The 10-year yield fell 4.5 basis points to 1.890 percent, moving away from an 11-month high of 1.985 percent hit last week. Analysts said they expected the yield to hover around 1.8-1.9 percent ahead of the expected rate rise. September futures ended 0.34 point higher at 131.64, pulling away from a seven-year low of 130.76 hit last week.
The two-year yield slid 2.5 basis points to 1.005 percent after climbing to a decade high of 1.100 percent last week. The five-year yield was down 3 basis points at 1.485 percent, falling away from last week's all-time high of 1.605 percent. The 20-year yield fell 5 basis points to 2.300 percent as investors hunted for bargains after the yield hit an 11-month high of 2.355 percent last week.
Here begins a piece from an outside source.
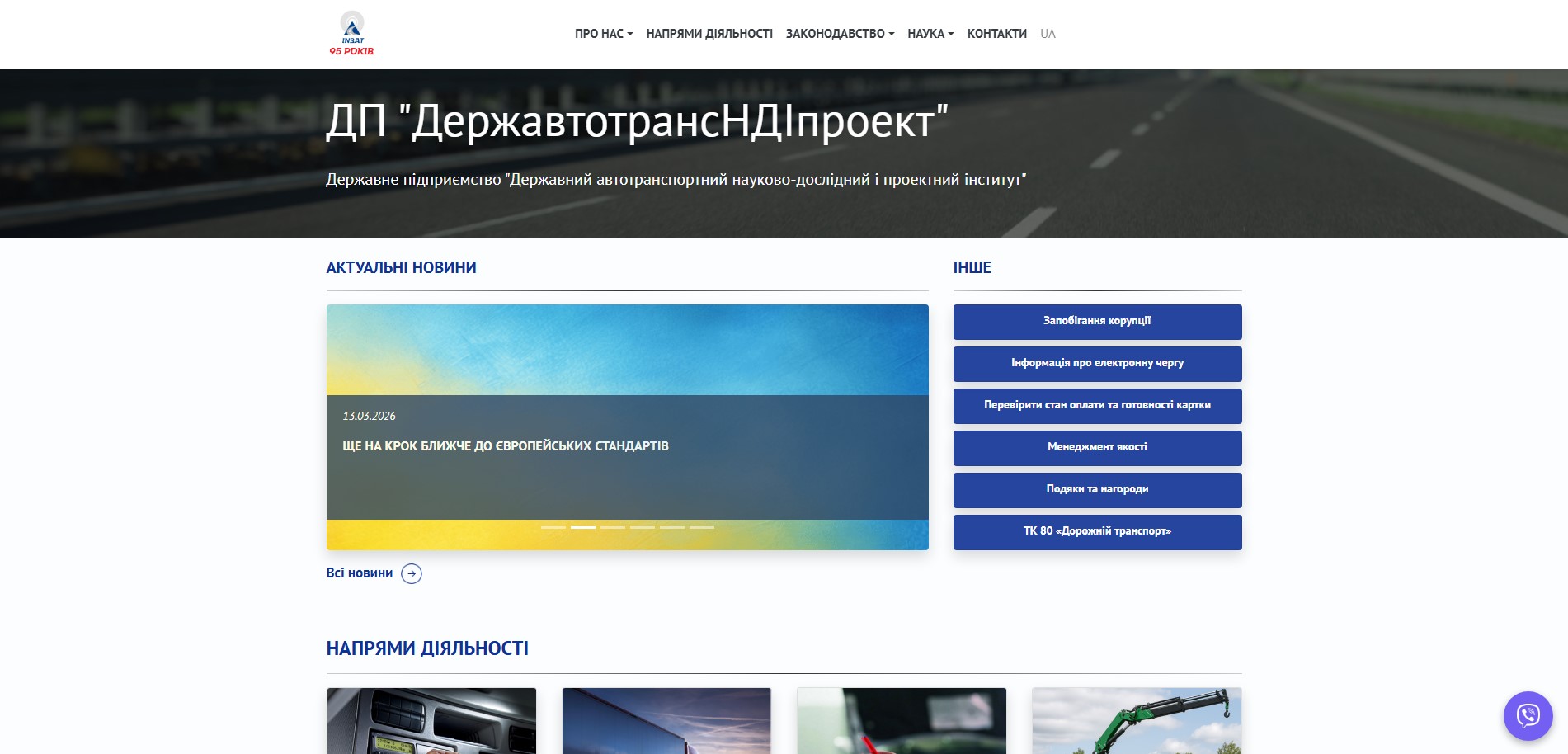This screenshot has height=754, width=1568.
Task: Click Інформація про електронну чергу
Action: pos(1097,364)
JGBs were boosted after US Treasuries rose on Friday, pulling the benchmark 10-year yield further away from a five-year high as benign data on core inflation and weak consumer sentiment reduced prospects that the Federal Reserve would raise rates.
With Fukui's post-policy meeting news conference now out of the way, the market is looking ahead to the BoJ's quarterly tankan business sentiment survey due on July 2 for clues on the timing of the next rise in interest rates.